§ **Provided entries**:
• • •

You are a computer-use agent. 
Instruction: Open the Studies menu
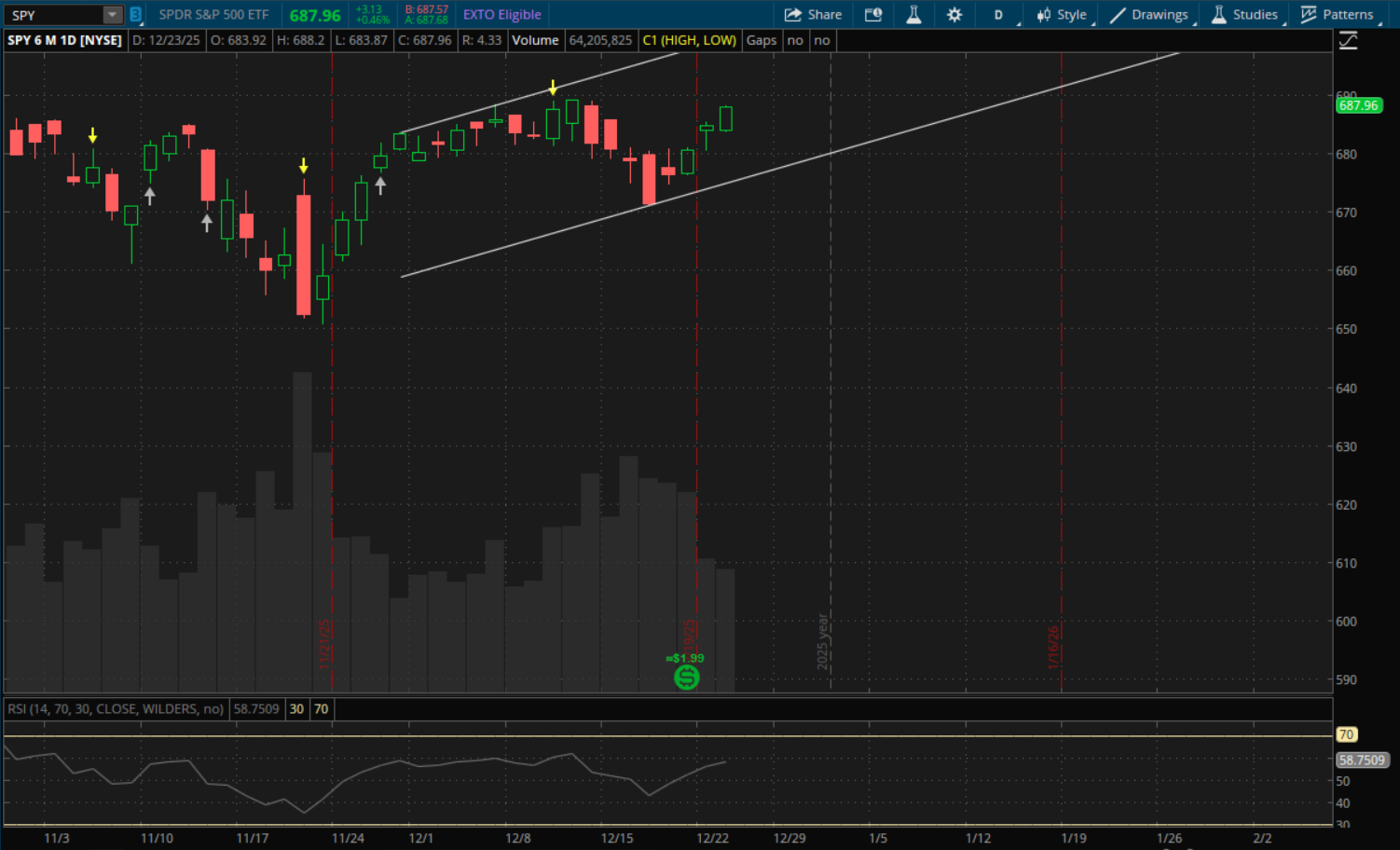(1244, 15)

• • •

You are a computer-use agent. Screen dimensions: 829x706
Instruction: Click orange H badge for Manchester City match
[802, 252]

• • •

§ **Problem**:
Count how many lines in the entries above contain the word "computer", treating uppercase and lowercase as different, and reply with that number alone.

§ **Result of this exercise**:
2